Pour le procureur général Mbacké Fall, l’incident mérite sanction. Aussi le président de la cour d’assises africaine extraordinaire demande que le jeune homme soit attrait à la barre. Il s’appelle Mahamat Togoï et se présente comme un étudiant tchadien à l’université Cheikh Anta Diop de Dakar (UCAD). « L’histoire du Tchad est manipulée ici. Ce monsieur est en train de mentir ! », se justifie-il quand le président Kam lui demande de s’expliquer. Puis, à l’adresse de Mahamat Hassan Abakar, il lance : « Au bout de 25 ans, il est temps d’apporter vos preuves ! »
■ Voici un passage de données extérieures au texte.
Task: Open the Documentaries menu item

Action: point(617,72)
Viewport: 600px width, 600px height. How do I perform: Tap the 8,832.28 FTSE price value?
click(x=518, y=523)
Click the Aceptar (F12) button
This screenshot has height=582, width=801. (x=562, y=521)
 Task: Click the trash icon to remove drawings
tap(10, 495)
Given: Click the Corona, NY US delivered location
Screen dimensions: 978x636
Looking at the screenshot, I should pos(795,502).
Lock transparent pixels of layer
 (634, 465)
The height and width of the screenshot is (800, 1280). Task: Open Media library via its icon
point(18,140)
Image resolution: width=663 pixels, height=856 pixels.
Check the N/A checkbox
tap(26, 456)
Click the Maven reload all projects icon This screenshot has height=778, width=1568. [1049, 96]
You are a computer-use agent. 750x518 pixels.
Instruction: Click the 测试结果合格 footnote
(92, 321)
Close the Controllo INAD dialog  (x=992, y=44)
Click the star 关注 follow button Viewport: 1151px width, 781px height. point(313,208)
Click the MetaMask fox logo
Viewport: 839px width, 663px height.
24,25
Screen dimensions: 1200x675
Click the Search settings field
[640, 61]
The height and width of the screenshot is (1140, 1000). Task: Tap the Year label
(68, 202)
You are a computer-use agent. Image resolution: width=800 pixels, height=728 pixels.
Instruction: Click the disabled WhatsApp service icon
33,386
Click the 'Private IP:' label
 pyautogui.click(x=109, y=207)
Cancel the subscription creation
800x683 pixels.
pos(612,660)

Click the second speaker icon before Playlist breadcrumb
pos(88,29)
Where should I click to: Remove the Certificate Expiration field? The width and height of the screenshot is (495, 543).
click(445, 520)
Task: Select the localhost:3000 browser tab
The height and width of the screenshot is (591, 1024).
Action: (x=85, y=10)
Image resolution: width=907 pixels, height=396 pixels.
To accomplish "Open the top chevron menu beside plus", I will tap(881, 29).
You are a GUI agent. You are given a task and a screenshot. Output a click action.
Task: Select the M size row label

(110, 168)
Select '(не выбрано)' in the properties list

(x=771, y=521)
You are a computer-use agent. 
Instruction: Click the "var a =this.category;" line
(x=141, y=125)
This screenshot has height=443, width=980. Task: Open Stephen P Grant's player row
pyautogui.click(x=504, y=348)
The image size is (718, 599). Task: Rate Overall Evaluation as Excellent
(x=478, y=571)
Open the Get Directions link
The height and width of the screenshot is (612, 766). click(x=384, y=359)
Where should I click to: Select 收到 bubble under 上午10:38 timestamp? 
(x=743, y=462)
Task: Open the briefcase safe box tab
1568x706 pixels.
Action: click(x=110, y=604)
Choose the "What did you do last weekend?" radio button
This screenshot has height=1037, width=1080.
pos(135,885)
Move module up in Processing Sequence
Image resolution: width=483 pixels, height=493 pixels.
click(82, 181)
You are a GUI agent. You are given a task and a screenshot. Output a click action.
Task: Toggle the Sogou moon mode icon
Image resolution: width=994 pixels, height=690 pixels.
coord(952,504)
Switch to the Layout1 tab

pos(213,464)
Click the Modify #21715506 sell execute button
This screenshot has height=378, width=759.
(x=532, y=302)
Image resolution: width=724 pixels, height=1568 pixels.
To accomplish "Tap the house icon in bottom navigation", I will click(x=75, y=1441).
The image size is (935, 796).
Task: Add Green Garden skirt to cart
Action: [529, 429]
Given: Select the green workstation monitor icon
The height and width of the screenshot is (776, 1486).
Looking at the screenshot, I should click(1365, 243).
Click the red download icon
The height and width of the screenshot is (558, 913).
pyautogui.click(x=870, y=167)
Peu avant son intervention intempestive, l’un des avocats commis d’office pour défendre Hissène Habré s’était efforcé de fragiliser l’expertise de l’ancien magistrat tchadien devenu avocat. « Sur quoi fondez-vous l’affirmation selon laquelle les ordres d’arrestation, d’exécution ou de libération venaient directement de la présidence », avait-il interrogé ? Rappelant le lien organique entre la sinistre Direction de la documentation et de la sécurité(DDS) et l’ancien chef de l’État, Mahamat Hassan Abakar n’avait pu que répéter ce qui lui semble une évidence : « La DDS est rattachée à sa personne ». Et de citer les témoignages livrés à sa commission d’enquête par d’anciens directeurs de la police politique du régime, tendant à confirmer que rien de ce qui se passait à la DDS ne pouvait échapper à l’ancien homme fort de N’Djamena.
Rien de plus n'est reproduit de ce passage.